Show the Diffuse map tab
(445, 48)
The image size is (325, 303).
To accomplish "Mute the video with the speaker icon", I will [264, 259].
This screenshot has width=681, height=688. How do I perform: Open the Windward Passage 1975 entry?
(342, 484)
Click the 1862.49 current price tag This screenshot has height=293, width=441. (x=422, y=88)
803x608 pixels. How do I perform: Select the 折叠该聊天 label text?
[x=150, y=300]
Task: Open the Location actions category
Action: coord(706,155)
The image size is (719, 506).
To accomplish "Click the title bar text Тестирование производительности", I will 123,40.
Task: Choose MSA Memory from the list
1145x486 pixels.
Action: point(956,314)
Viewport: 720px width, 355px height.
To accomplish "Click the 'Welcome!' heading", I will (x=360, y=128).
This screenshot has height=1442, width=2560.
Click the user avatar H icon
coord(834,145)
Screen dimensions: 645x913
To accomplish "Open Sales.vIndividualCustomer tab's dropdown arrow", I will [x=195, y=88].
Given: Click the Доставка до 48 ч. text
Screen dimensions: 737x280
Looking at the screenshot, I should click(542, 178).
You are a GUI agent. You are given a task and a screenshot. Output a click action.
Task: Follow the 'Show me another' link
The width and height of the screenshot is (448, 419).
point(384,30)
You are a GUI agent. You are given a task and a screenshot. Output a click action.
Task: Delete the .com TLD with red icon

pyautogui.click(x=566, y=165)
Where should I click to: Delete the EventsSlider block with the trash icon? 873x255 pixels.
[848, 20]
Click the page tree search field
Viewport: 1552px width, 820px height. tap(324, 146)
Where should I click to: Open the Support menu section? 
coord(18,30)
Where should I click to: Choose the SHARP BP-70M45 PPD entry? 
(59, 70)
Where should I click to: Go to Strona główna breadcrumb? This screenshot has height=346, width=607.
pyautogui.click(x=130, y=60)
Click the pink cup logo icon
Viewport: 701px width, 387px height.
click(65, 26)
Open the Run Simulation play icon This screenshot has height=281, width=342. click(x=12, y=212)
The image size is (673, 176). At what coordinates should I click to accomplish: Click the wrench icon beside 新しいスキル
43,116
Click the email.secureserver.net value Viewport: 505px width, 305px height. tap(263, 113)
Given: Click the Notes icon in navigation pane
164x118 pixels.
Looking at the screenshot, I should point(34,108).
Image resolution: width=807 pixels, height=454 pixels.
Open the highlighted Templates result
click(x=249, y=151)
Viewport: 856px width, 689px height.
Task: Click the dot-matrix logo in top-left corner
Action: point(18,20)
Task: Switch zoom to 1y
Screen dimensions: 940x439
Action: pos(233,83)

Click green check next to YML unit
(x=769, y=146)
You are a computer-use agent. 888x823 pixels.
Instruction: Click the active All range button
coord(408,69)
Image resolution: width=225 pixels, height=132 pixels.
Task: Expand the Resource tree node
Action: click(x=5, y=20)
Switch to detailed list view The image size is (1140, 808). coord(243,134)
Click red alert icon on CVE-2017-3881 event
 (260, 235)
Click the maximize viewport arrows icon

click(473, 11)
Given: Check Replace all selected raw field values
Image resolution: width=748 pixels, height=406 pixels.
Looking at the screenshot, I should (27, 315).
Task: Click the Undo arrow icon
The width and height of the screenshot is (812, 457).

########################################

Please restate the data word for word, every record included.

Show the Diffuse map tab
(445, 48)
The image size is (325, 303).
To accomplish "Mute the video with the speaker icon", I will [264, 259].
This screenshot has width=681, height=688. How do I perform: Open the Windward Passage 1975 entry?
(342, 484)
Click the 1862.49 current price tag This screenshot has height=293, width=441. (x=422, y=88)
803x608 pixels. How do I perform: Select the 折叠该聊天 label text?
[x=150, y=300]
Task: Open the Location actions category
Action: coord(706,155)
The image size is (719, 506).
To accomplish "Click the title bar text Тестирование производительности", I will 123,40.
Task: Choose MSA Memory from the list
1145x486 pixels.
Action: point(956,314)
Viewport: 720px width, 355px height.
To accomplish "Click the 'Welcome!' heading", I will (x=360, y=128).
This screenshot has height=1442, width=2560.
Click the user avatar H icon
coord(834,145)
Screen dimensions: 645x913
To accomplish "Open Sales.vIndividualCustomer tab's dropdown arrow", I will [x=195, y=88].
Given: Click the Доставка до 48 ч. text
Screen dimensions: 737x280
Looking at the screenshot, I should click(542, 178).
You are a GUI agent. You are given a task and a screenshot. Output a click action.
Task: Follow the 'Show me another' link
The width and height of the screenshot is (448, 419).
point(384,30)
You are a GUI agent. You are given a task and a screenshot. Output a click action.
Task: Delete the .com TLD with red icon

pyautogui.click(x=566, y=165)
Where should I click to: Delete the EventsSlider block with the trash icon? 873x255 pixels.
[848, 20]
Click the page tree search field
Viewport: 1552px width, 820px height. tap(324, 146)
Where should I click to: Open the Support menu section? 
coord(18,30)
Where should I click to: Choose the SHARP BP-70M45 PPD entry? 
(59, 70)
Where should I click to: Go to Strona główna breadcrumb? This screenshot has height=346, width=607.
pyautogui.click(x=130, y=60)
Click the pink cup logo icon
Viewport: 701px width, 387px height.
click(65, 26)
Open the Run Simulation play icon This screenshot has height=281, width=342. click(x=12, y=212)
The image size is (673, 176). At what coordinates should I click to accomplish: Click the wrench icon beside 新しいスキル
43,116
Click the email.secureserver.net value Viewport: 505px width, 305px height. tap(263, 113)
Given: Click the Notes icon in navigation pane
164x118 pixels.
Looking at the screenshot, I should point(34,108).
Image resolution: width=807 pixels, height=454 pixels.
Open the highlighted Templates result
click(x=249, y=151)
Viewport: 856px width, 689px height.
Task: Click the dot-matrix logo in top-left corner
Action: point(18,20)
Task: Switch zoom to 1y
Screen dimensions: 940x439
Action: pos(233,83)

Click green check next to YML unit
(x=769, y=146)
You are a computer-use agent. 888x823 pixels.
Instruction: Click the active All range button
coord(408,69)
Image resolution: width=225 pixels, height=132 pixels.
Task: Expand the Resource tree node
Action: click(x=5, y=20)
Switch to detailed list view The image size is (1140, 808). coord(243,134)
Click red alert icon on CVE-2017-3881 event
 (260, 235)
Click the maximize viewport arrows icon

click(473, 11)
Given: Check Replace all selected raw field values
Image resolution: width=748 pixels, height=406 pixels.
Looking at the screenshot, I should (27, 315).
Task: Click the Undo arrow icon
The width and height of the screenshot is (812, 457).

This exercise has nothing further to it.